(Seitenauszug)
Computerhardware und Software: Sofortabschreibung im Jahr der Anschaffung zulässig

Um die Digitalisierung in Deutschland stärker zu fördern, erkennt die Finanzverwaltung mit Wirkung ab 2021 eine betriebsgewöhnliche Nutzungsdauer von Computerhardware und Software von einem Jahr bei der steuerlichen Gewinnermittlung ebenso wie im Privatbereich an.

Das BMF-Schreiben vom 26.2.2021 und seine steuerlichen Auswirkungen

Nach dem Bundesfinanzministerium (BMF)-Schreiben vom 26.2.2021 (Az. IV C 3 – S 2190/21/10002 :013) kann für Computerhardware (einschließlich Peripheriegeräten) sowie für Betriebs- und Anwendersoftware ab sofort eine betriebsgewöhnliche Nutzungsdauer von einem Jahr zugrunde gelegt werden. Das bedeutet, dass ab 2021 die Anschaffungs- oder Herstellungskosten im Jahr der Anschaffung oder Herstellung zu 100% abgeschrieben werden können, unabhängig davon, zu welchem Zeitpunkt die Anschaffung im Laufe eines Jahres erfolgt ist. Nach dem o.a. BMF-Schreiben erfasst der Begriff „Software“ sowohl Betriebs- als auch Anwendersoftware. Dazu gehören ausdrücklich auch nicht technisch physikalische Anwendungsprogramme eines Systems zur Datenverarbeitung sowie neben Standardanwendungen auch auf den individuellen Nutzer abgestimmte Anwendungen wie ERP-Software, Software für Warenwirtschaftssysteme oder sonstige Anwendungssoftware zur Unternehmensverwaltung oder Prozesssteuerung.

(Inhalt der Daten)
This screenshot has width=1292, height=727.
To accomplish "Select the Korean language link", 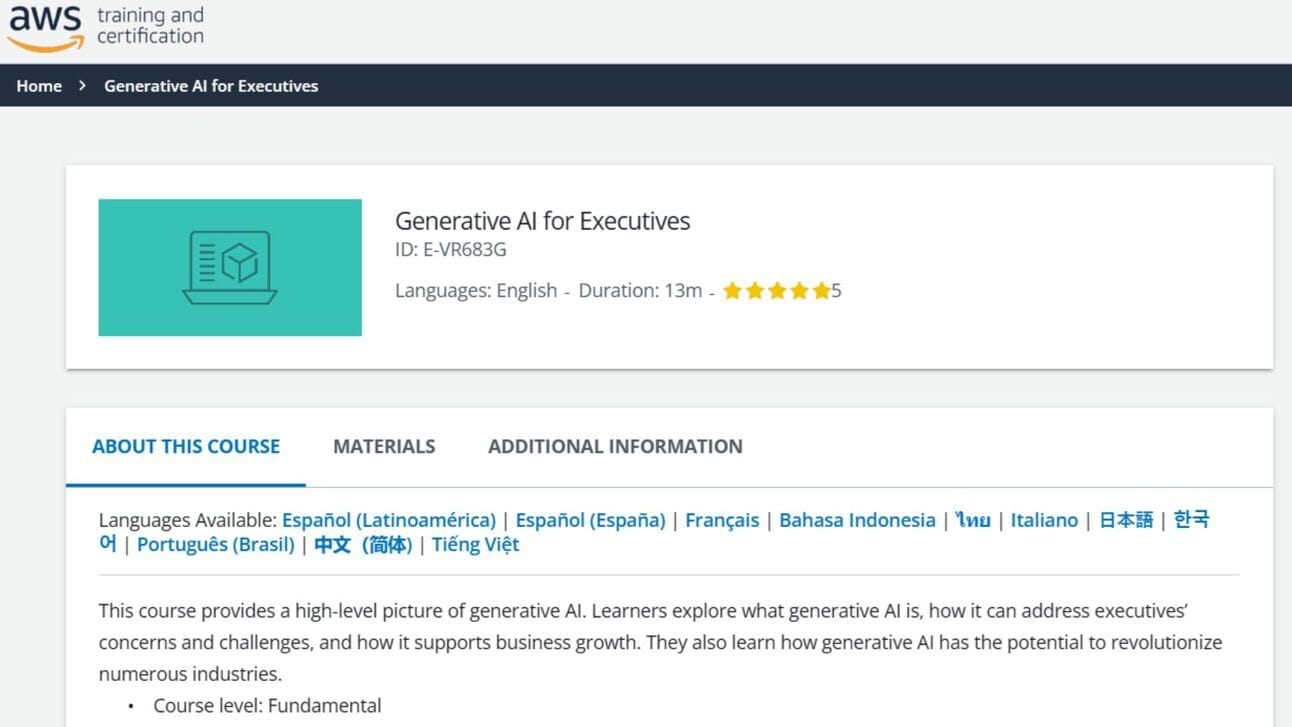I will [1191, 520].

(Arbeitsaufträge)
1 – Wiederhole aus dem Text zur Sofortabschreibung von Computerhardware wortgetreu den Abschnitt, der mit den Worten „Um die Digitalisierung“ beginnt und mit „im Privatbereich an.“ endet.
2 – Führe den Text über die Abschreibung von Computerhardware und Software nach seinem letzten Satz weiter.

(Ergebnisse)
1 –
Um die Digitalisierung in Deutschland stärker zu fördern, erkennt die Finanzverwaltung mit Wirkung ab 2021 eine betriebsgewöhnliche Nutzungsdauer von Computerhardware und Software von einem Jahr bei der steuerlichen Gewinnermittlung ebenso wie im Privatbereich an.

2 –
Bisher ist das BMF bei ERP-Software von einer Nutzungs- und Abschreibungsdauer von fünf Jahren ausgegangen (BMF, Schreiben vom 18.11.2005). Die Software für Warenwirtschaftssysteme oder die sonstige Anwendungssoftware zur Unternehmensverwaltung oder Prozesssteuerung sind teuer und haben eine deutlich längere Nutzungsdauer.

Wurde dementsprechend in der Vergangenheit für digitale Wirtschaftsgüter eine längere Nutzungsdauer zugrunde gelegt, können auch diese Investitionen nunmehr „auf einen Schlag“ bis auf den Erinnerungswert abgeschrieben werden.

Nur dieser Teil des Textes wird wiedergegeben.